While Warren signed letters stating his intent not to pursue certain cases, there was no evidence that he refused specific cases of abortion or transient medical care, the latter of which are not prohibited by any current state law.
Brandes noted that Democratic candidates often sign off on the party’s platform, which runs counter to restrictions on abortion.
Can he remove every state attorney in the state? Can he impeach a Democratic judge? “Where does the length of that force go?” said Brandes.
Representative Mike Beltran, a Lithian Republican, said DeSantis was within his rights — in fact, it was irresponsible to leave Warren in place.
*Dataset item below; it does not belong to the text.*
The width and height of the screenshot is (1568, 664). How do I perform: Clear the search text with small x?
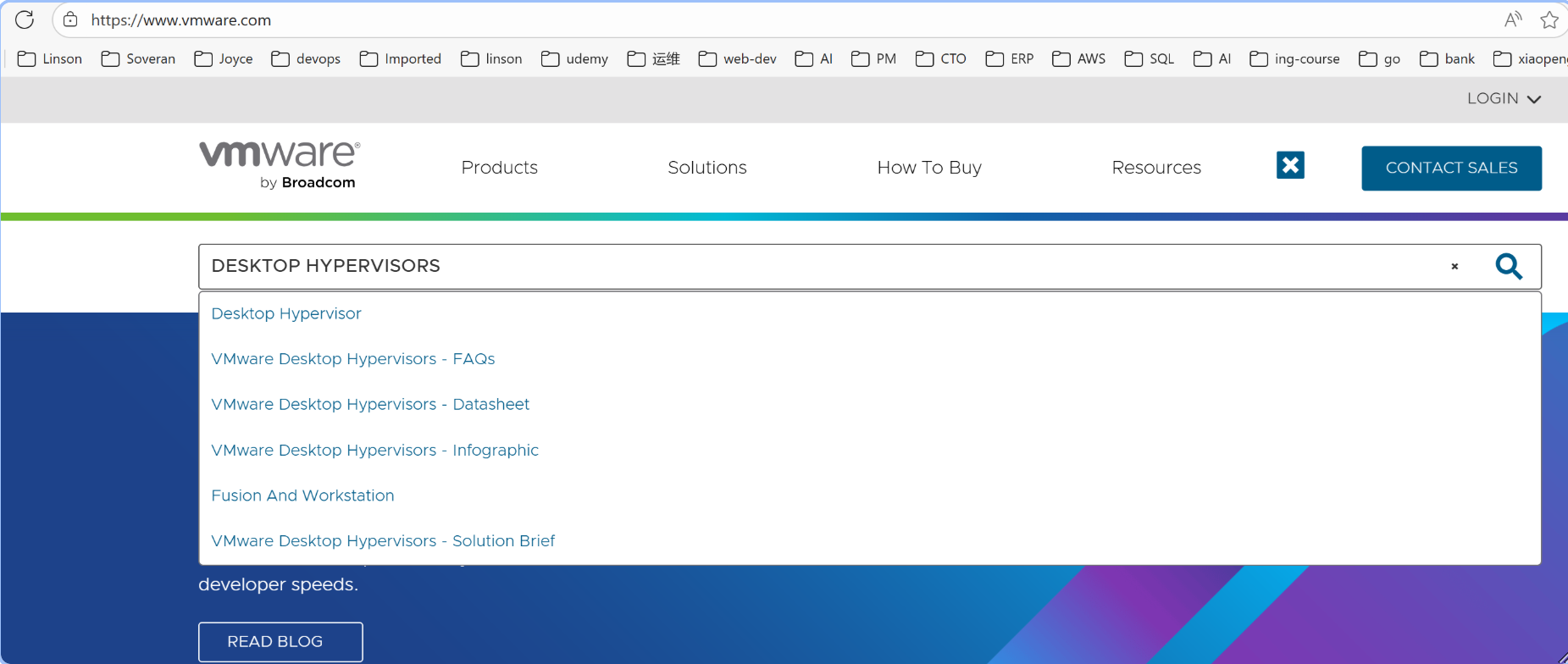[x=1454, y=267]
Beltran alleged that Warren refused to pursue important public safety issues as well as sign more hypothetical pledges.
In an ideal world, Beltran added, “The governor should appoint prosecutors because that shouldn’t be political.” “I think the CEO should go and pick who is the most qualified to take on these roles.”
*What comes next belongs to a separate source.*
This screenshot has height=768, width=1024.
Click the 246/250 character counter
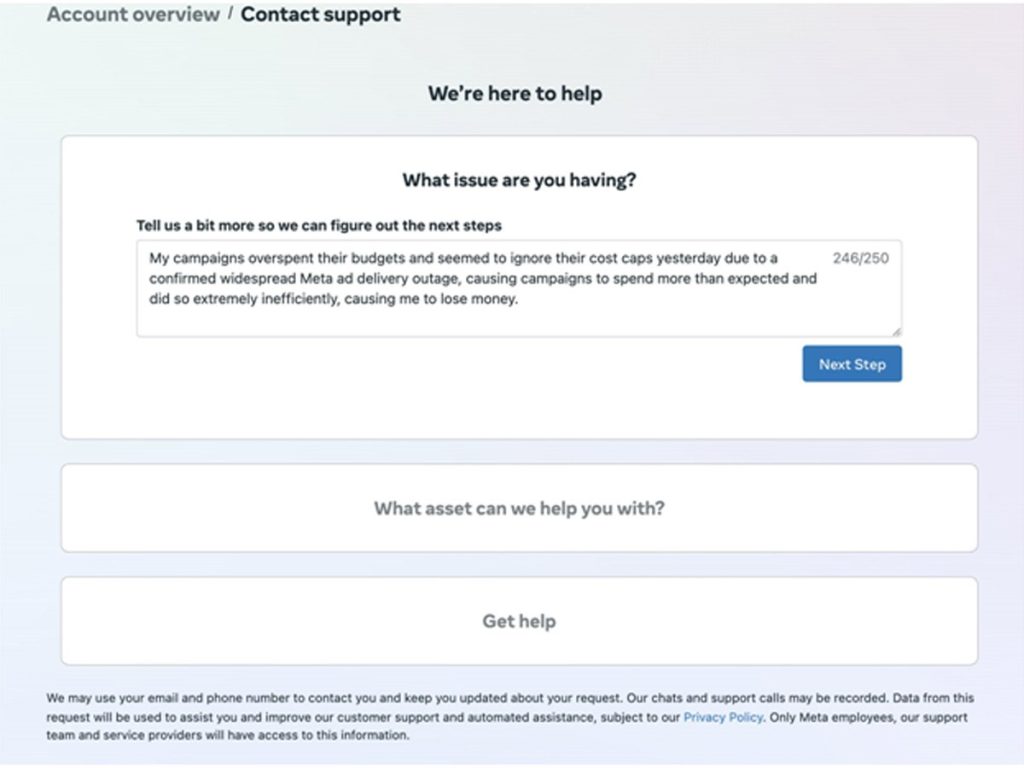point(860,258)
Dave Arronberg, the attorney general and a Democrat for Palm Beach County, said while personally disagreeing with the Supreme Court’s decision to overturn Raw vs. WadeHe is careful not to sign pledges on the kinds of issues he will and will not pursue.
He said: “We all swear an oath to respect the constitution and the law, which means that we are required to review each issue on a case-by-case basis.”
Arnberg joked that when DeSantis’ office announced an event in West Palm Beach on Friday, people started calling him to see if he was next.
“I survived another day,” he said with a laugh.
“What can I do… without anyone checking me out?”
DeSantis expanded the powers of his office in ways large and small.
In another letter in February, DeSantis told the crowd that once he took office, he wanted to know his powers.
“The first thing I said to the General Counsel was: I want you to give me a dossier of all the powers of the governor. What can I do as a matter of constitutional right without anyone checking me?” DeSantis said at a Naples event hosted by Hillsdale College, a private Christian conservative school.
“We have a strategic kind of element in everything we do,” he said. “Anything I say, I expect to get it done.”
Early in his term, DeSantis fired the longtime chief justice of the Department of Administrative Hearings, a shadowy but powerful group of judges who meddle in state agency rules and bid disputes, making them important to companies that fund political campaigns and make money from the government.
The legislature has pushed to give him more power over agency appointments, put $1 billion into the governor’s emergency fund and create a first-of-its-kind election security force staffed by state police officers selected by the governor.
He has clashed with Disney over her opposing statements to the “Parental Rights to Education” bill, which critics have dubbed the “Don’t Say Gay” bill. Legal experts have raised questions about whether DeSantis violated the giant’s right to political expression. After a government agency filed a complaint against a Miami bar saying it subjected minors to “sexually explicit drag shows,” some other companies and performers in the Miami drag industry worried they might be next.
But as with his fight with Disney, political observers often say that DeSantis is embracing — and sometimes even pursuing — big political fights because he can.
Warren’s comment quickly became national news. Immediately after his press conference on Thursday, DeSantis spoke with Fox News digital, then joined Tucker Carlson later that evening.
“Because he has built such a track record of doing the right thing and building popularity (among Republican voters) … I think he has that platform and the ability to go places other politicians don’t have, can’t and won’t,” said Stephen Lawson, a Republican political strategist in Georgia who has worked In the 2018 DeSantis campaign.
“He’s willing to do it and go out and I think that’s why he’s still being rewarded for that.”
Times/Herald Tallahassee reporter Anna Ceballos contributed to this report.